A recent op-ed by Steve Rosenberg, “Sports: A Powerful Ally in the Battle Against Antisemitism” (Sept. 28) was excellent. However one sentence needs a more thorough explanation. Regarding the murder of the Israeli athletes by Black September, he wrote, “Avery Brundage, the IOC chair couldn’t find it in his heart to cancel one event in their memory.”
Brundage was a notorious antisemite going back to his position as head of the U.S. Olympic Committee in the 1936 Berlin Olympics.
In the tryouts, one competitor was a skinny Jewish kid from New York City named Marty Glickman, a football and track star at Syracuse University. Glickman was undefeated in track. In the 100-meter dash, Glickman finished a close second to Jesse Owens and ahead of Ralph Metcalf. The U.S. track team coach was Dean Cromwell, the USC coach, and he said that the Owens won and Glickman finished fourth behind Ralph Metcalf and a USC runner. Since there were no photos or movies, there was no way to appeal. Only the first three competed in the Olympics at that time.

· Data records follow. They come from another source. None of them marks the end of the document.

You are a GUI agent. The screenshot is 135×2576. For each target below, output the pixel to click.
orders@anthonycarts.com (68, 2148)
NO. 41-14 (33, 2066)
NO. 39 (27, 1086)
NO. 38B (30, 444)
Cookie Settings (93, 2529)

Brundage was an admirer of Adolph Hitler and had several meetings with him and other Nazi officials. Glickman and a fellow Jewish athlete, Sam Stoller, were supposed to run in the 100-meter relay, but Brundage insisted that they not compete in order “not to embarrass Hitler.” Although the other American athletes protested, Brundage insisted.
Glickman went on to have a successful career, becoming a sports announcer on the radio, movies and TV from the 1940s through the 1990s.